To obtain the \(b\)-unshuffle \(U_2\), we sort the deck into \(b\) stacks, with the \(i\)th stack containing all of the cards with second coordinate \(i\), for \(0 \le i \le b-1\). Then these stacks are combined to form one stack. The \(a\)-unshuffle \(U_1\) proceeds in the same manner, except that the first coordinates of the labels are used. The resulting \(a\) stacks are then combined to form one stack.

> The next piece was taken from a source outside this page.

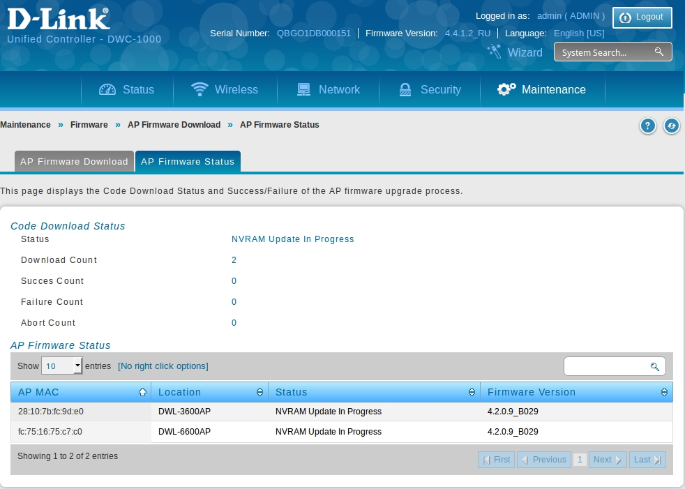Click the table search magnifier icon
The width and height of the screenshot is (685, 489).
coord(654,366)
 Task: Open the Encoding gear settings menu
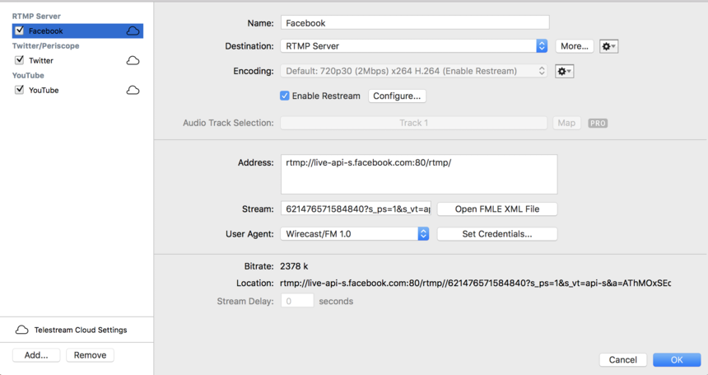pos(565,71)
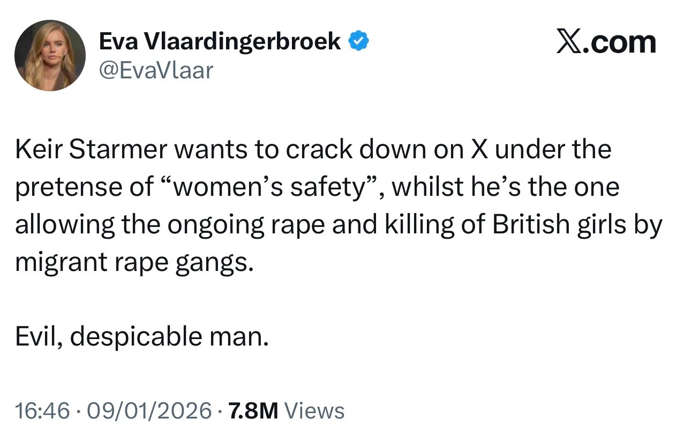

The above description shows that the cards ending up on top are all those labelled \((0, 0)\). These are followed by those labelled \((0, 1),\ (0, 2),\) \(\ \ldots,\ (0, b - 1),\ (1, 0),\ (1,1),\ldots,\ (a-1, b-1)\). Furthermore, the relative order of any pair of cards with the same labels is never altered. But this is exactly the same as an \(ab\)-unshuffle, if, at the beginning of such an unshuffle, we label each of the cards with one of the labels \((0, 0),\ (0, 1),\ \ldots,\ (0, b-1),\ (1, 0),\ (1,1),\ \ldots,\ (a-1, b-1)\). This completes the proof.
In Figure [\(\PageIndex{1}\), we show the labels for a 2-unshuffle of a deck with 10 cards. There are 4 cards with the label 0 and 6 cards with the label 1, so if the 2-unshuffle is performed, the first stack will have 4 cards and the second stack will have 6 cards. When this unshuffle is performed, the deck ends up in the identity ordering.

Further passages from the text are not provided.